In all of this, Nvidia is in an intriguing position. The company manufactures the chips that enable AI, providing the processing power that Meta, Alphabet, and Microsoft are purchasing by the truckload, rather than creating the applications that use AI. Nvidia’s next-generation Rubin platform, which includes six new chip designs, was introduced in January 2026 with the goal of enabling users to create and execute the biggest AI workloads at a reduced cost. Argus analysts set a price target of $220 for the stock, which closed at $186 on March 11.
Nvidia’s stance is based on nearly traditional infrastructure economics, which states that during a gold rush, those who sell equipment frequently outperform those who dig. The announcement of Rubin indicates that Nvidia, which has been that company for the current AI moment, plans to remain there as the computational demands of the upcoming wave of AI models increase.
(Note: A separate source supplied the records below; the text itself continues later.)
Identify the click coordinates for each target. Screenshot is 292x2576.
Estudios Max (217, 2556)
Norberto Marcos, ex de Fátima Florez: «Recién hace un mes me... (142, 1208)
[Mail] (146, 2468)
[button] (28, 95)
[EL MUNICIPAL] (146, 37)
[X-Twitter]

Because Microsoft’s investment strategy is multifaceted, it merits careful examination. In addition to integrating ChatGPT into its Bing search engine and merging its diverse AI tools into a single product known as Microsoft Copilot, the company has invested over $13 billion in OpenAI. Additionally, it has spent $17.5 billion over the course of four years to develop cloud and AI infrastructure in India, a move that resembles both product strategy and geopolitical positioning.
As businesses all over the world build their AI workflows on top of Microsoft’s infrastructure rather than creating their own, Azure, Microsoft’s cloud computing division, has been expanding. Satya Nadella has consistently framed the situation as a “massive opportunity,” which is real and requires spending. Profits for the quarter increased by 12% to $27.7 billion, indicating that the present business is paying for the future wagers.
However, in the larger picture of investing, there is something worth considering. The big tech companies, the Alphabets, Metas, and Microsofts of the world, are nearly the sole focus of the conventional narrative regarding AI spending. However, a thorough examination of venture capital data reveals a more nuanced picture. The food and beverage sector increased its investment in AI by over 131,000 percent, from about $60,000 in 2012 to $76 million in 2025. AI has been used in warehouse operations for maintenance and quality control by PepsiCo, a company that most people do not associate with cutting-edge technology.
During the same time period, government and defense AI investment increased from $32 million to $1.6 billion. Financial services increased to almost $12 billion from $266 million. It turns out that the AI investment story is far more widespread than the headlines indicate, occurring covertly and without press releases in soda factories, defense procurement offices, and insurance underwriting departments.
As all of this builds up, it’s difficult to ignore the fact that the investment is now self-reinforcing in a way that makes it challenging to slow down. Senior US economist Aditya Bhave of Bank of America stated that AI-related business investment is one of the two factors supporting GDP growth in the US over the last few months, along with consumer spending.
The stakes are significantly increased by that framing. The story of which company creates the best model is no longer limited to the technology sector. It’s an economic tale about how capital is distributed throughout the modern economy’s whole productive base and what happens to growth if those distributions fail to produce the returns that the spending suggests. The businesses making the biggest wagers appear certain that they are correct. The rest of the world is keeping a close eye on things to find out.